What is expected =
Print the stretch of the material from its first line through the line containing "The image size is (1372, 878).", reproducing each line unchanged.

----- Data extract

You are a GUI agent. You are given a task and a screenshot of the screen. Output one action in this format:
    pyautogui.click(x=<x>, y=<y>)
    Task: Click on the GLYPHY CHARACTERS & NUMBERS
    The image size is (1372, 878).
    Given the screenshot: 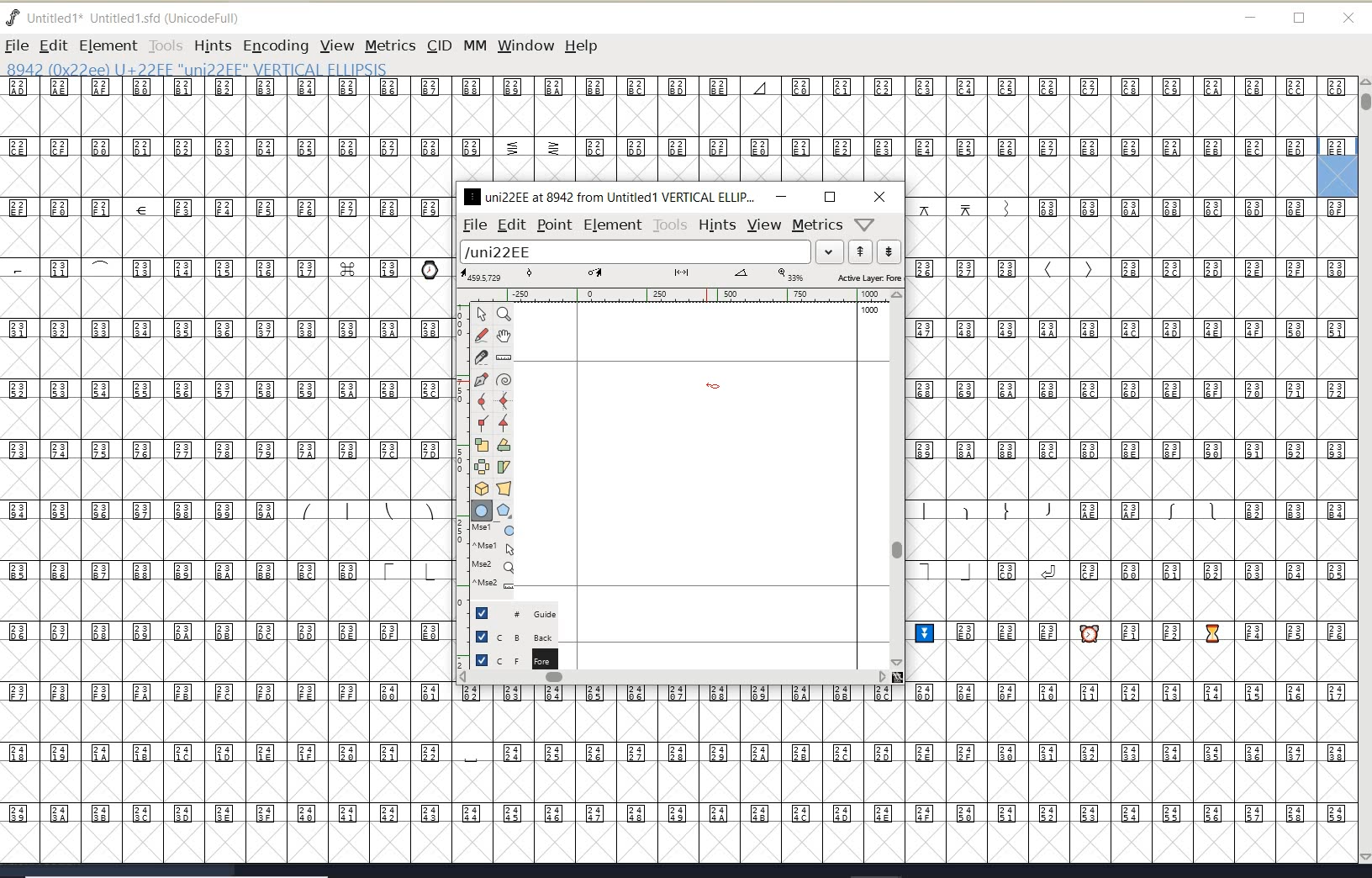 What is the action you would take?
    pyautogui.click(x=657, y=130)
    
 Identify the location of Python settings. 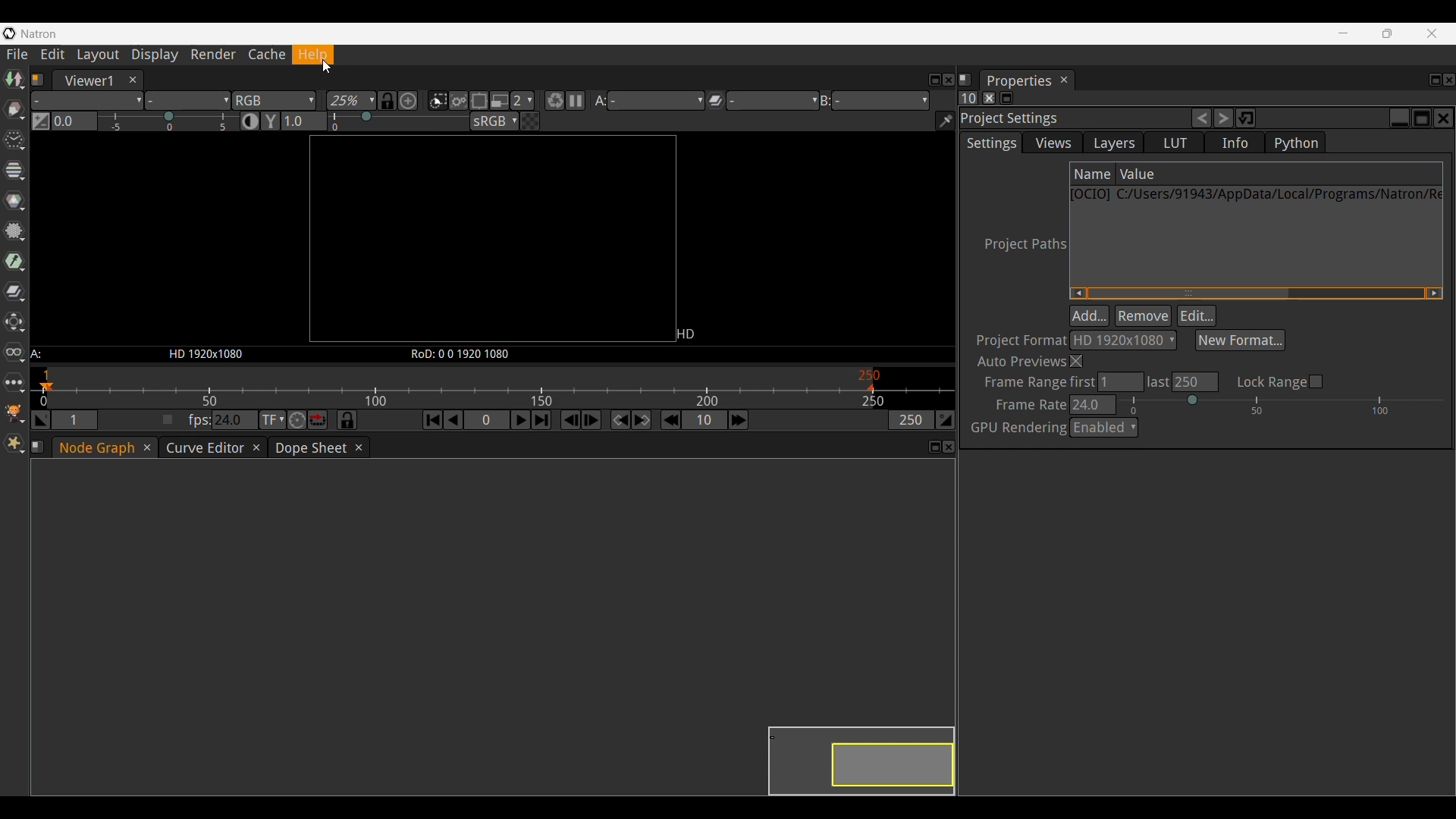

----------

Worked solution =
You are a GUI agent. You are given a task and a screenshot of the screen. Output one action in this format:
    pyautogui.click(x=<x>, y=<y>)
    Task: Click on the GLYPHY CHARACTERS & NUMBERS
    The image size is (1372, 878).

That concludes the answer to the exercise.